-------- TEXTE FOURNI

# Thunderbird : organisation des comptes=>changer l'ordre?



## zarathoustra (4 Février 2011)

Bonjour à tous,

quand vous faites thunderbird/outils/paramètres des comptes,une barre s'affiche avec tous vos comptes ventilés sur thunderbird.​*Savez vous comment changer l'ordre ? Je souhaiterais placer les derniers comptes rentrés en haut de la liste.*

Comment faire ?

Merci pour aide.

Z.


----------



## edd72 (4 Février 2011)

Ils sont par ordre alphabétique (noms donnés aux comptes) sauf le compte par défaut qui est en premier.


----------



## zarathoustra (4 Février 2011)

edd72 a dit:


> Ils sont par ordre alphabétique (noms donnés aux comptes) sauf le compte par défaut qui est en premier.



ouch, mais c'est une grosse lacune de ce logiciel quand meme quand on marche avec des dizaines de messagerie

merci pour ton renseignement


----------



## edd72 (4 Février 2011)

----------------
-------- JEU DE DONNÉES

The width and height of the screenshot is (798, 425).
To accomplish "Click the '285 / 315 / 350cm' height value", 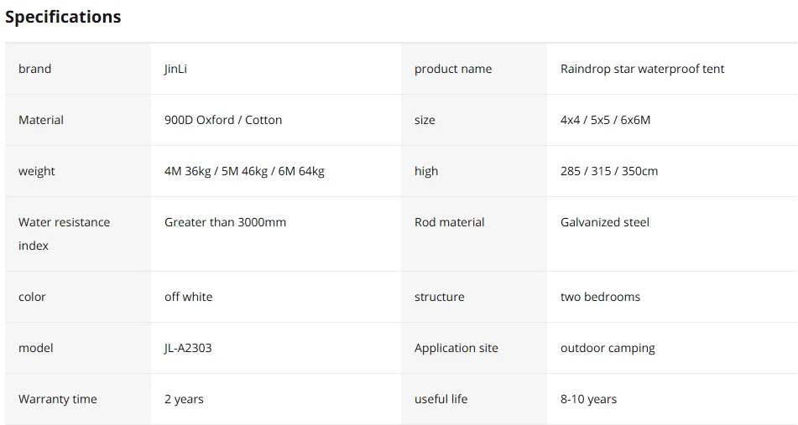I will point(609,171).
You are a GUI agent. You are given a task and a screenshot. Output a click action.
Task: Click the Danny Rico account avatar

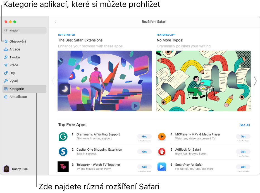tap(6, 169)
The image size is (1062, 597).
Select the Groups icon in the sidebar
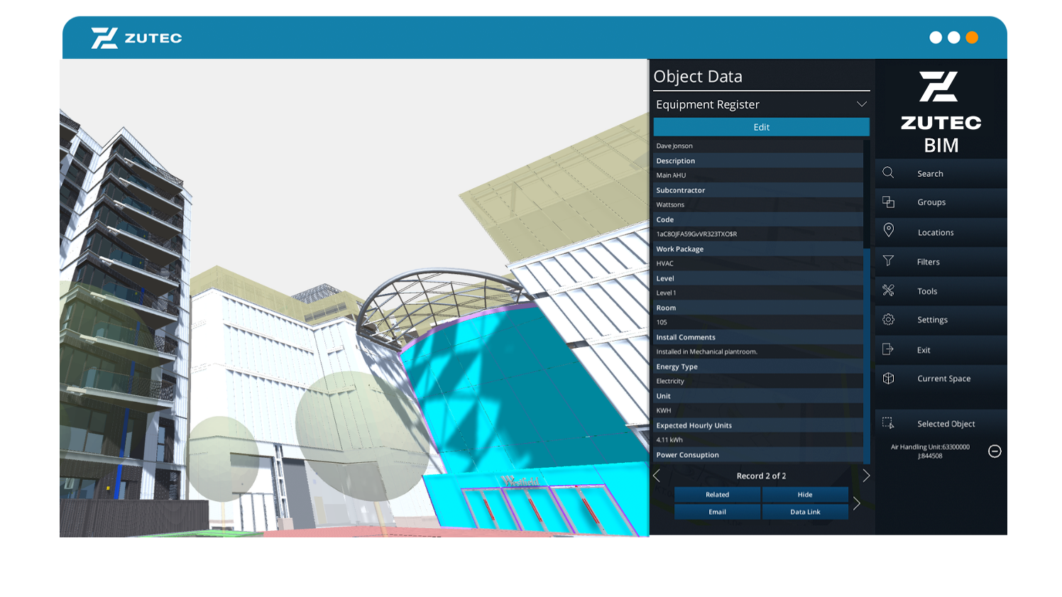[931, 202]
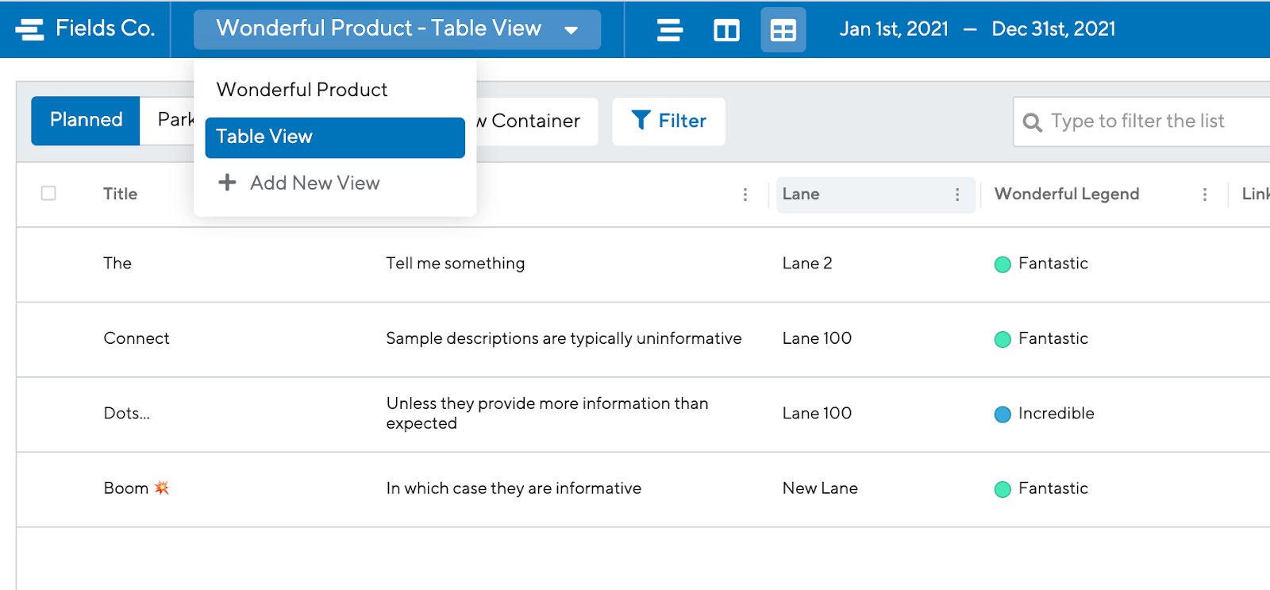Open the Dec 31st, 2021 end date picker
1270x590 pixels.
[1053, 29]
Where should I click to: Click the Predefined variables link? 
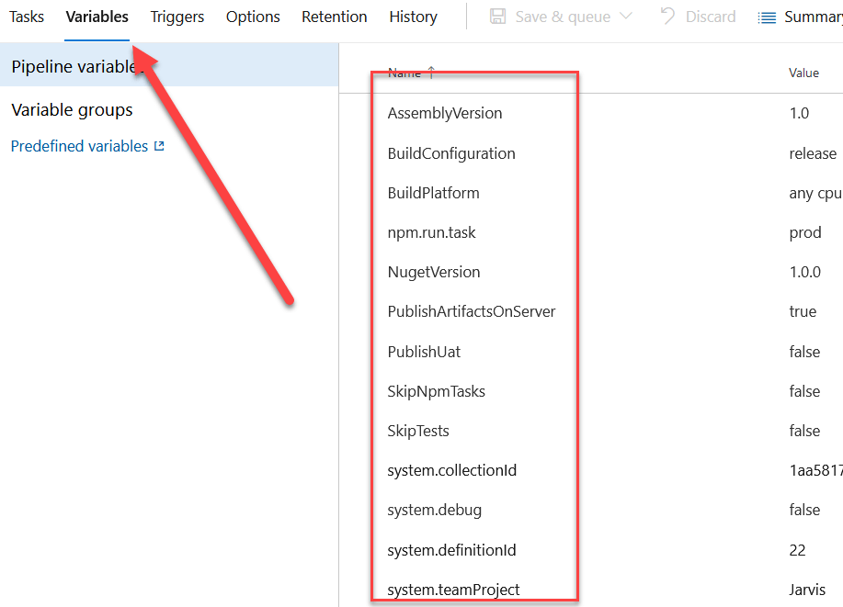[x=79, y=145]
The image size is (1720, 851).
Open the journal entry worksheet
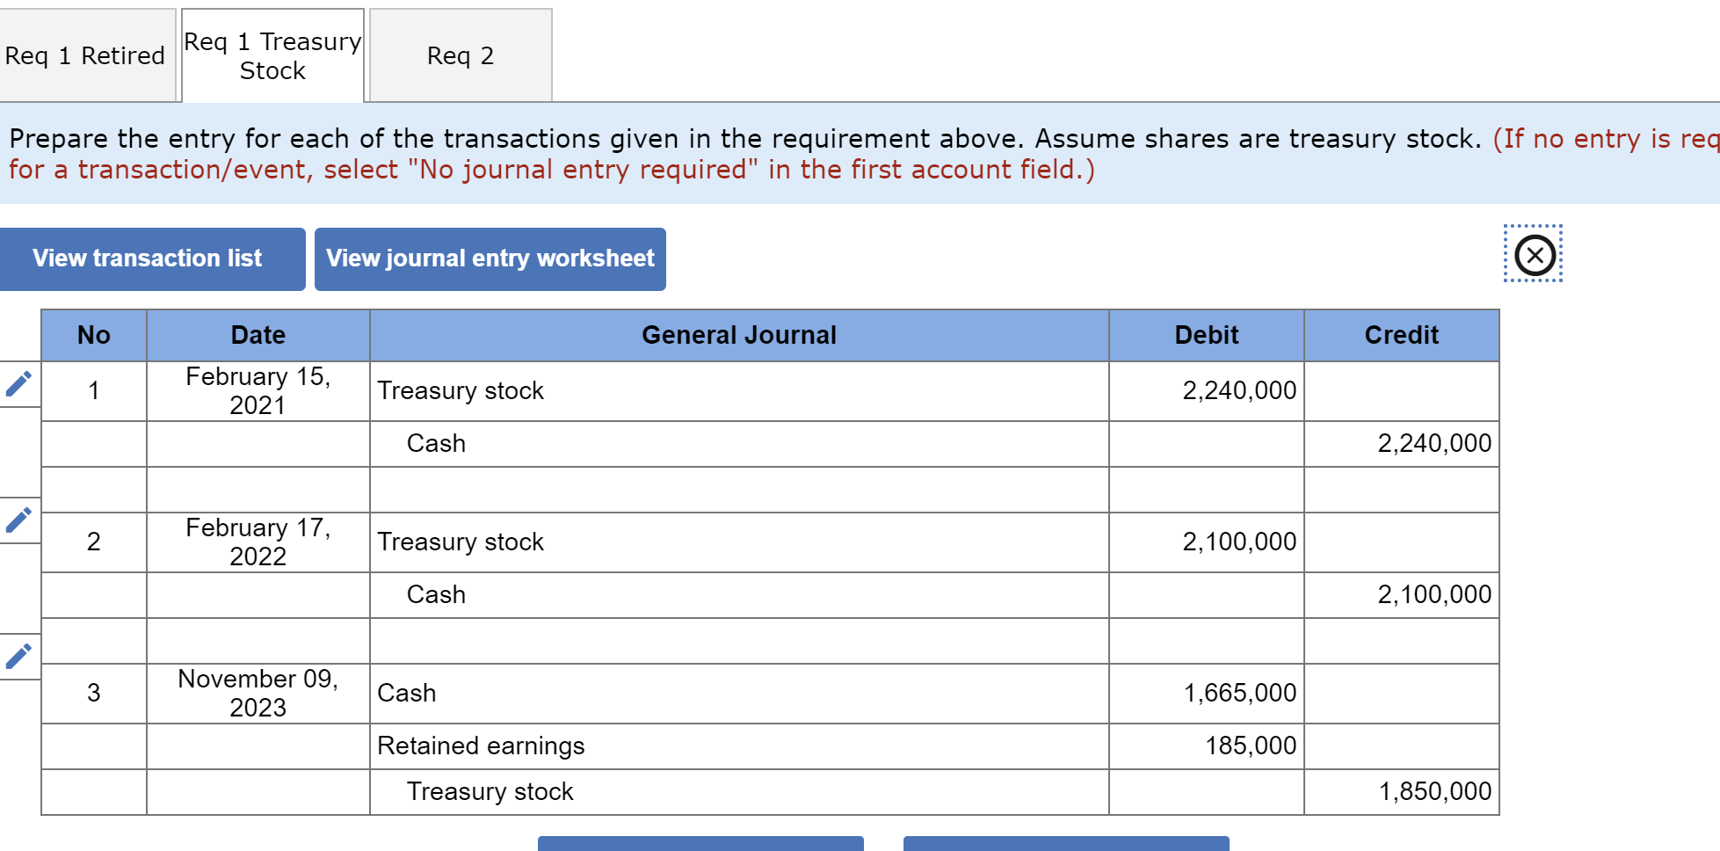click(490, 258)
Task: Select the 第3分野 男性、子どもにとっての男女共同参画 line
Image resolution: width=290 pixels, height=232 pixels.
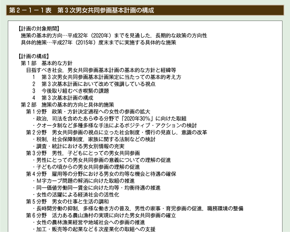Action: pos(83,153)
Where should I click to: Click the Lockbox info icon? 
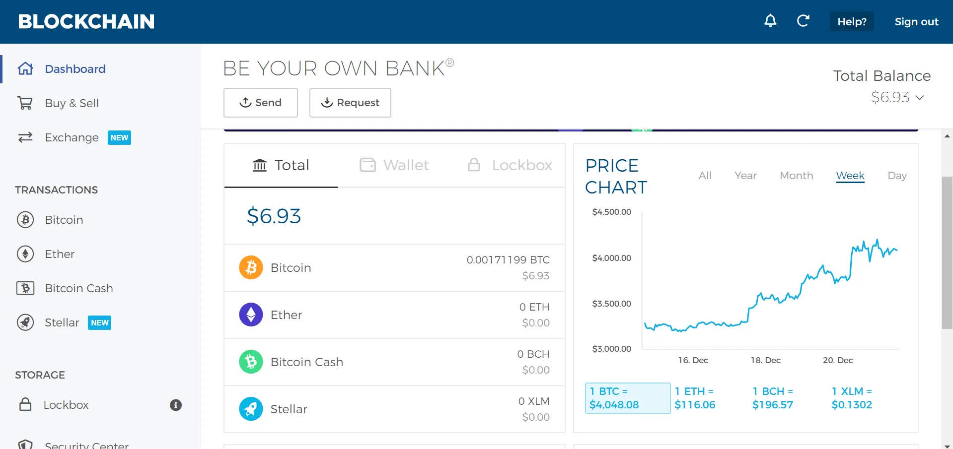(x=175, y=405)
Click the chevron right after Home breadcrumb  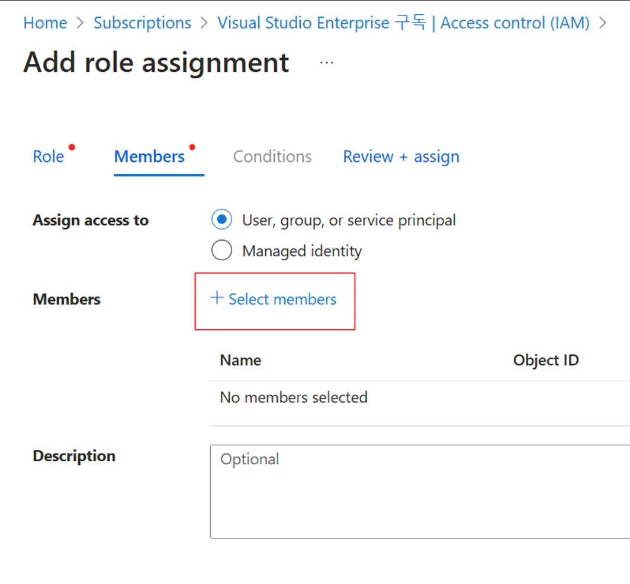pos(80,23)
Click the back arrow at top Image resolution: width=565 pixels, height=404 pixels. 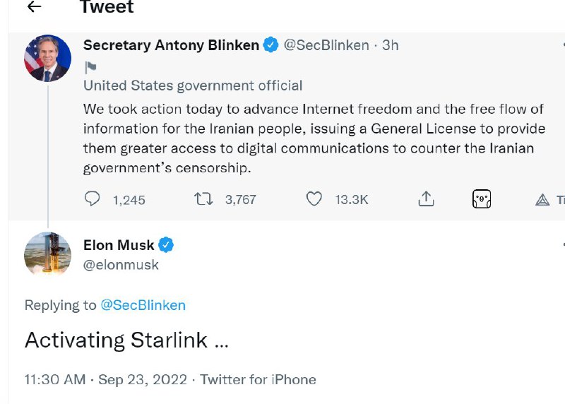pyautogui.click(x=33, y=7)
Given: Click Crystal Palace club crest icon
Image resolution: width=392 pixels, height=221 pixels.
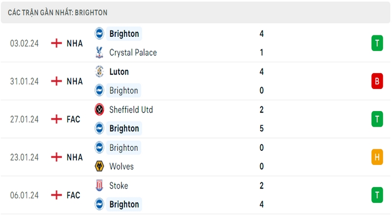Looking at the screenshot, I should [99, 53].
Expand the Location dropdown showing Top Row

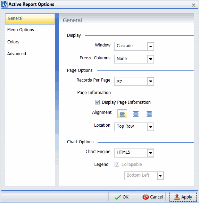coord(150,127)
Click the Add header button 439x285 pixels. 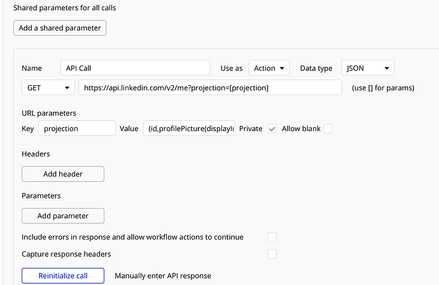coord(63,174)
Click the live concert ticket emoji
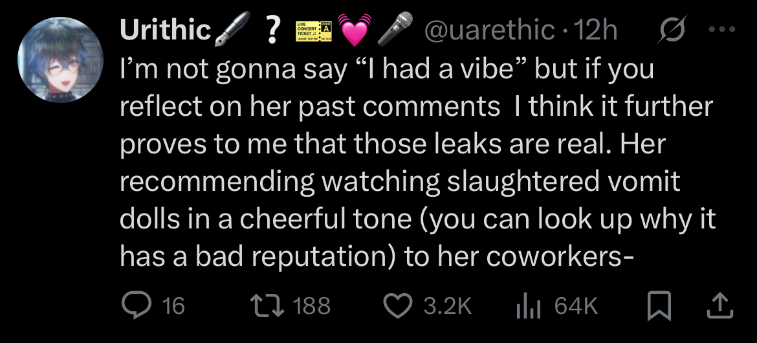Screen dimensions: 757x343 [313, 30]
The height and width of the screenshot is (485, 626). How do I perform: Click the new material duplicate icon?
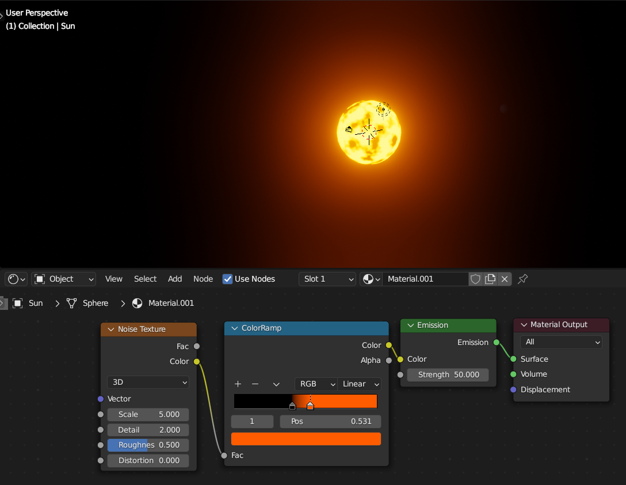490,279
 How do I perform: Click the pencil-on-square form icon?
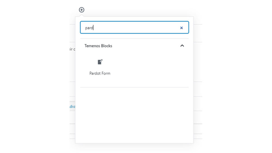[100, 62]
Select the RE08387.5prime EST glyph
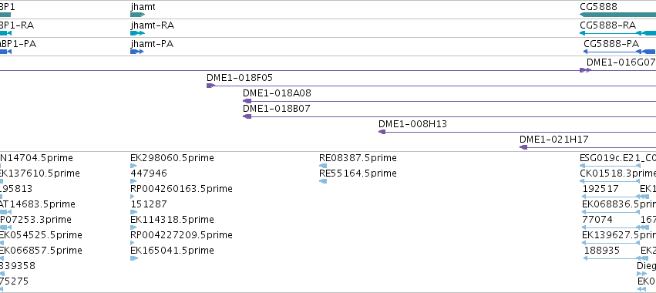This screenshot has width=656, height=293. click(x=323, y=166)

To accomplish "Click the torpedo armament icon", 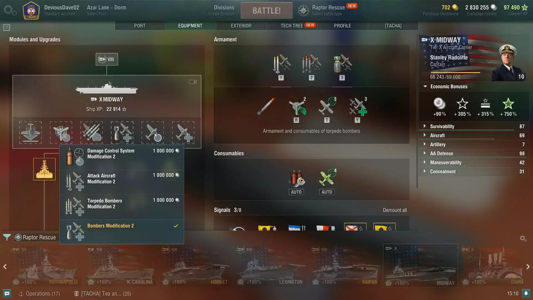I will (266, 106).
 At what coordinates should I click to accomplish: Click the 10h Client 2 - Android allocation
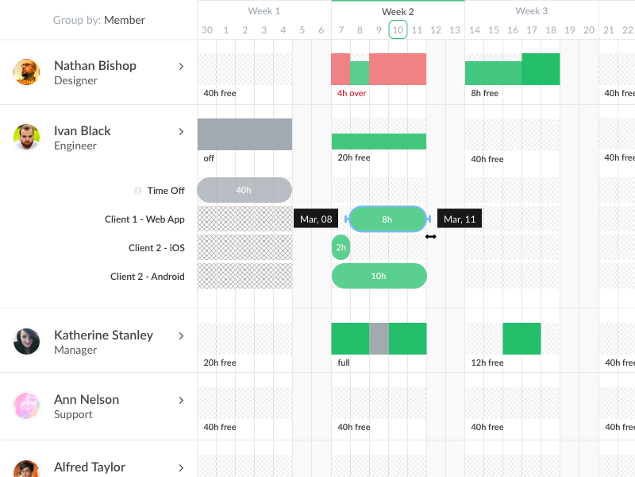379,276
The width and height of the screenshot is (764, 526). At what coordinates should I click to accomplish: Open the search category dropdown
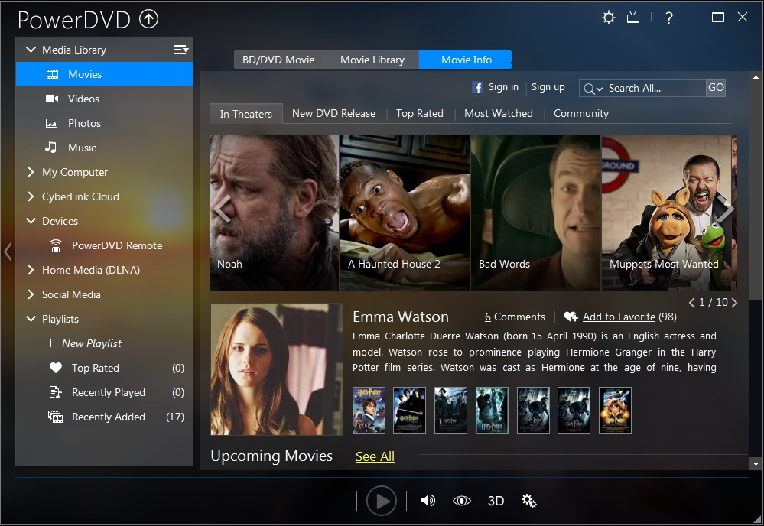click(x=593, y=89)
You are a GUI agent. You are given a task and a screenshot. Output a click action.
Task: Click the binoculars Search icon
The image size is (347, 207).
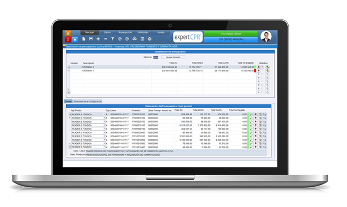click(135, 39)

----------------

| EXERCICES PROPOSÉS |
[a] Recopiez à l'identique le passage de la discussion sur Thunderbird allant de "quand vous faites" jusqu'à "Comment faire ?".
[b] Dans la discussion sur Thunderbird, quelles sont, dans l'ordre, les étapes du chemin de menu indiqué pour afficher la barre des comptes ?
Les lignes n'interviennent pas dans ce travail.

| RÉPONSES PAR EXERCICE |
[a]
quand vous faites thunderbird/outils/paramètres des comptes,une barre s'affiche avec tous vos comptes ventilés sur thunderbird.​*Savez vous comment changer l'ordre ? Je souhaiterais placer les derniers comptes rentrés en haut de la liste.*

Comment faire ?

[b] thunderbird, outils, paramètres des comptes